Fix the Broken Supply Chain

3 Legged Stool SmallAfter a decade of education reform – and despite the remarkable work of many – we still have a long way to go. We have effectively dealt with rigorous standards, supports, and accountability for students. We have made progress to insure an adequate foundation budget for each school district. These two legs of the education reform stool were absolutely necessary. But we have not yet done the work of instituting rigorous standards, supports, and accountability for teachers and administrators – the missing leg of the stool.

Skillful teaching – and the leadership that supports it – is the pre-eminent variable for realizing gains in student achievement. In only three years, children who start equal in ability and achievement wind up fifty percentile points apart depending on whether the have an excellent or poor teacher. It dwarfs all other variables. But skillful teaching and leadership require proficiency with the knowledge base of professional practice – a knowledge base far more complex than we have allowed. To gain proficiency takes years of practice for those who have access to the knowledge base, and never happens for those who don’t.

To make skillful teaching and leadership a pervasive reality in all our public schools, we need to comprehensively address a central problem in education: The supply chain for the teacher and leader workforce is severely dysfunctional. It has ten subsystems that are extremely disconnected from one another. Large chunks of the knowledge base for professional practice are missing from each of the ten subsystems. To make matters worse, no one is accountable – not school districts, not colleges, not state regulatory agencies – for seeing it shows up in these subsystems, much less in an integrated way.

Our next step in education reform must be to get the subsystems to operate as a seamless, coherent SYSTEM – an integrated whole grounded in the knowledge base for professional practice. The only way to strengthen our teacher and leader workforce across the board is to align these ten subsystems: preparation, licensure, recruitment and hiring, comprehensive induction, supervision and evaluation, professional development, re-licensure, teacher advancement, school structure, and professional learning and culture.

Schools cannot be fixed by working exclusively on testing, school structure, school governance, school accountability, school privatization, or school size. It’s not even primarily a matter of school funding. We have already seen all these paths pursued for decades with scant results.
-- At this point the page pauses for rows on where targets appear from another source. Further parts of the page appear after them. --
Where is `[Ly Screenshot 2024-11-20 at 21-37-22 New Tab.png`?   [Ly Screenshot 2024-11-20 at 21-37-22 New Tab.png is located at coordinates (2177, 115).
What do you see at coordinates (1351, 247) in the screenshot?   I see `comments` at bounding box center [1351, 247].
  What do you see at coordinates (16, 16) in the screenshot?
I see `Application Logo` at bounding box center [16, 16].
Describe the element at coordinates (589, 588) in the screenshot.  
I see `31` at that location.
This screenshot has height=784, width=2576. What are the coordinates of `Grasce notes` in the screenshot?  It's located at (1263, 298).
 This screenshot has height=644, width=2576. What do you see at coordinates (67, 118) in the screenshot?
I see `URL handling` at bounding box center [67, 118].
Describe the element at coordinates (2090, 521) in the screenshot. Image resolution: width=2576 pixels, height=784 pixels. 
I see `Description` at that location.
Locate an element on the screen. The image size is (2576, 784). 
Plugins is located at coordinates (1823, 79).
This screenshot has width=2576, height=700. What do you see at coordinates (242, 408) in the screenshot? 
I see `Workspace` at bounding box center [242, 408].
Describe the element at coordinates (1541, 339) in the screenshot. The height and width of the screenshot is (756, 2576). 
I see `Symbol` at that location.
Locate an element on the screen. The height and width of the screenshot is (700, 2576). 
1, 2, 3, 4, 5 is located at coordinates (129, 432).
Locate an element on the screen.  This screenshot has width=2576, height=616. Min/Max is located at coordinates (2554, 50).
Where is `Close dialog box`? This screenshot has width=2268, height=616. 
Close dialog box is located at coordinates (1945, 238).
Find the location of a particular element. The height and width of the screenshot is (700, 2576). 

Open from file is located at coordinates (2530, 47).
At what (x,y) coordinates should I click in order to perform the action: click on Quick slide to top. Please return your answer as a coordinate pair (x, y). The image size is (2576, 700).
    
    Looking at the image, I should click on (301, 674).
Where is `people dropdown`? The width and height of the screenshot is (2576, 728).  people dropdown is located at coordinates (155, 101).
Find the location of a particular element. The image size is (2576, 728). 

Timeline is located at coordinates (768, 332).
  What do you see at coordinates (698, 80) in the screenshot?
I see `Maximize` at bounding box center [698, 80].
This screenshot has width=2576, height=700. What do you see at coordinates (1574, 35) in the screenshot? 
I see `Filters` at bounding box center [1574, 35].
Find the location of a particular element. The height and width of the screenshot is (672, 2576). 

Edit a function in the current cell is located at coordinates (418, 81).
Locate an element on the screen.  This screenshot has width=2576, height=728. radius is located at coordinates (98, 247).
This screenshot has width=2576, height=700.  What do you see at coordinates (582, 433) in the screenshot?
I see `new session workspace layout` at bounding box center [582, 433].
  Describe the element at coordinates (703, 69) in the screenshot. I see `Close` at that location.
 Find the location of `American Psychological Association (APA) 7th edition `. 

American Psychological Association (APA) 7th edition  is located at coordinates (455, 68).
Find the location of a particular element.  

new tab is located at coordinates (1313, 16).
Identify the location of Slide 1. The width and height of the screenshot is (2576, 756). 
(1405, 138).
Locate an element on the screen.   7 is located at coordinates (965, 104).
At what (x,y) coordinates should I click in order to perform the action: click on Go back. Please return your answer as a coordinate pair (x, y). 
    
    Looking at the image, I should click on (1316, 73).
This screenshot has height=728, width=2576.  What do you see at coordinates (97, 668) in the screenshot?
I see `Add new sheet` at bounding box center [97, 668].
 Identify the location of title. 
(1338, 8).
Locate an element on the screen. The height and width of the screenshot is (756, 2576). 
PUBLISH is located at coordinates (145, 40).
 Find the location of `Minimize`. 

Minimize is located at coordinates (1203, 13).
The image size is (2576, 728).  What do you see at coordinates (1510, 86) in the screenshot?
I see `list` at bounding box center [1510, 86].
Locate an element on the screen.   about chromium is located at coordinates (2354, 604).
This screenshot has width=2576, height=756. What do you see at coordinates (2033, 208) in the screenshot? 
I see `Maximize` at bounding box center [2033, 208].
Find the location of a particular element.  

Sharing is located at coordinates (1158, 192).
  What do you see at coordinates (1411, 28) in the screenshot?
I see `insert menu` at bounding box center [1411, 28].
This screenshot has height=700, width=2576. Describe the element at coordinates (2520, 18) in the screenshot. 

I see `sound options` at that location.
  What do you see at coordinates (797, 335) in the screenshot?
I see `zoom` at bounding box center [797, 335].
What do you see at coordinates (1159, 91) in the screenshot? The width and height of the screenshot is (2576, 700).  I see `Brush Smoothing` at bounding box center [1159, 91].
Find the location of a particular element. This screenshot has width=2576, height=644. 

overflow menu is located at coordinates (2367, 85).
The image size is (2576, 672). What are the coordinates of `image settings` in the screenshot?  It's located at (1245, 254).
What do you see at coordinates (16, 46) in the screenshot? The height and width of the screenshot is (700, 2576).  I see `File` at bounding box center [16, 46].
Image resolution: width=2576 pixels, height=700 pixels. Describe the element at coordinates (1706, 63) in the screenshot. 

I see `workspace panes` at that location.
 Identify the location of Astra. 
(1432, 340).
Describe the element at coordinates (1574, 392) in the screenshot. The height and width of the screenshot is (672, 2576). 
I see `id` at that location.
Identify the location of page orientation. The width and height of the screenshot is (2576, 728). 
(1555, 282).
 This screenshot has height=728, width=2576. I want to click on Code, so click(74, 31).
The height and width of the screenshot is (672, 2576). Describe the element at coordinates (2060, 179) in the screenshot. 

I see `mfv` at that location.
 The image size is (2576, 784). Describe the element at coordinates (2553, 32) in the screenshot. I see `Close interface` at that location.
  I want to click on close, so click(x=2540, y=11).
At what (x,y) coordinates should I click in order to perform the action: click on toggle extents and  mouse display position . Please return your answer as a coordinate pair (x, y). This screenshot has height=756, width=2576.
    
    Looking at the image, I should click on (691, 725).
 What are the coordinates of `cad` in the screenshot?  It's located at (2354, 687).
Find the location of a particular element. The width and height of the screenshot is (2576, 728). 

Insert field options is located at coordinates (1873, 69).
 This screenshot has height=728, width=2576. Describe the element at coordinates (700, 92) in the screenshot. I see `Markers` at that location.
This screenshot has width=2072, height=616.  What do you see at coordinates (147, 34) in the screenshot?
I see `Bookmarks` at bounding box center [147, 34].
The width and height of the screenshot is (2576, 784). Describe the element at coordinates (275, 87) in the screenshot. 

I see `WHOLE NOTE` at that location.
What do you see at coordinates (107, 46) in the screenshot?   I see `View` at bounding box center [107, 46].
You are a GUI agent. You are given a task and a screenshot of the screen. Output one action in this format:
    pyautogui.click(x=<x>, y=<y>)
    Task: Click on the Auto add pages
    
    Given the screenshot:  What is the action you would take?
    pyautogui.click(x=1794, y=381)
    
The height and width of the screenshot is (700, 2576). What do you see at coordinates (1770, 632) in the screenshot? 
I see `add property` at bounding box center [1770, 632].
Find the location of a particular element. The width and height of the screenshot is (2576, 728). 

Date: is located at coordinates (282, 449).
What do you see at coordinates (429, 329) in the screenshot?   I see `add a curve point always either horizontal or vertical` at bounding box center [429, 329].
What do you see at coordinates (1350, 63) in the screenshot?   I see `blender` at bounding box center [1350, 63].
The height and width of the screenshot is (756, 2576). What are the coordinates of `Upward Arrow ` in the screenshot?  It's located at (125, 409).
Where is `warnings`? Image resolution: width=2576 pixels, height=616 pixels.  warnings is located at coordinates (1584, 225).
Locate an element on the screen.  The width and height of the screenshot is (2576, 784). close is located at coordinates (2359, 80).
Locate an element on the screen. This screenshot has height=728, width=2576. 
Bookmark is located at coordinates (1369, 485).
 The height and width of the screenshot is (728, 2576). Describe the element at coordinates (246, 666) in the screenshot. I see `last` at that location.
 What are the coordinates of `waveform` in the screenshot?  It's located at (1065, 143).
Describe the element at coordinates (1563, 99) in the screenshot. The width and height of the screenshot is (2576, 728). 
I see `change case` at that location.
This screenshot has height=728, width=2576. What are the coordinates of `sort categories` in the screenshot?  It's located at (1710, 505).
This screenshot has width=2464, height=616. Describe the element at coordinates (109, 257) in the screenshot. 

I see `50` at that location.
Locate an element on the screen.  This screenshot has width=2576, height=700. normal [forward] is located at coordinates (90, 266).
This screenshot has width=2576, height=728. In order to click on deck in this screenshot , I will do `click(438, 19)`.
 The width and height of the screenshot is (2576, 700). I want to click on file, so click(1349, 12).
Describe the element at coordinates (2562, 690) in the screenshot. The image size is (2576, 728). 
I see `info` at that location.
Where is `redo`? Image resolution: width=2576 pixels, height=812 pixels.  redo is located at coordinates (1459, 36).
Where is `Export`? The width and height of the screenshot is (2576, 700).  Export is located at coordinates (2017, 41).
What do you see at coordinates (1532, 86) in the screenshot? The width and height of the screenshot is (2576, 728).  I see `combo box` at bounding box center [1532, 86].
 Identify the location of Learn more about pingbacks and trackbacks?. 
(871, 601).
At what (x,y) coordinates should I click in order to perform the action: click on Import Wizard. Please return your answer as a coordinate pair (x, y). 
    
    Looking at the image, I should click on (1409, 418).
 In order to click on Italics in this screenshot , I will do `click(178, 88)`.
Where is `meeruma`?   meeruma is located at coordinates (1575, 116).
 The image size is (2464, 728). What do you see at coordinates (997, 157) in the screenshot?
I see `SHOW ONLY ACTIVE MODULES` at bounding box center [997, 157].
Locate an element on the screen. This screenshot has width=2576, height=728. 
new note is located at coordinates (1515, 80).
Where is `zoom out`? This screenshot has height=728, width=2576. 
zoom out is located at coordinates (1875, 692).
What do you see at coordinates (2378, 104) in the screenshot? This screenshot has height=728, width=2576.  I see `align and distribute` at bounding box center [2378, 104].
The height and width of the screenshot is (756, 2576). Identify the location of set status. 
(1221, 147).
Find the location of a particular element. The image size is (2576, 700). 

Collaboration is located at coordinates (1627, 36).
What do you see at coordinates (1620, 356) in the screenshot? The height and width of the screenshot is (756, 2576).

It’s time to put aside piecemeal solutions and get focused on the real systemic work at hand – otherwise, this personnel problem will continue to put a limit on all other improvement efforts.

Legions of individual educators manage to function personally at a high professional level anyway despite the primitive personnel system in which they exist. But there are also legions of educators who don’t, and it’s not their fault. To be sure, the personnel system is not the only focus worth addressing, but it needs to be the central one. If we want to finish the work of education reform, we must put this at the top of our list: FIX THE SYSTEM!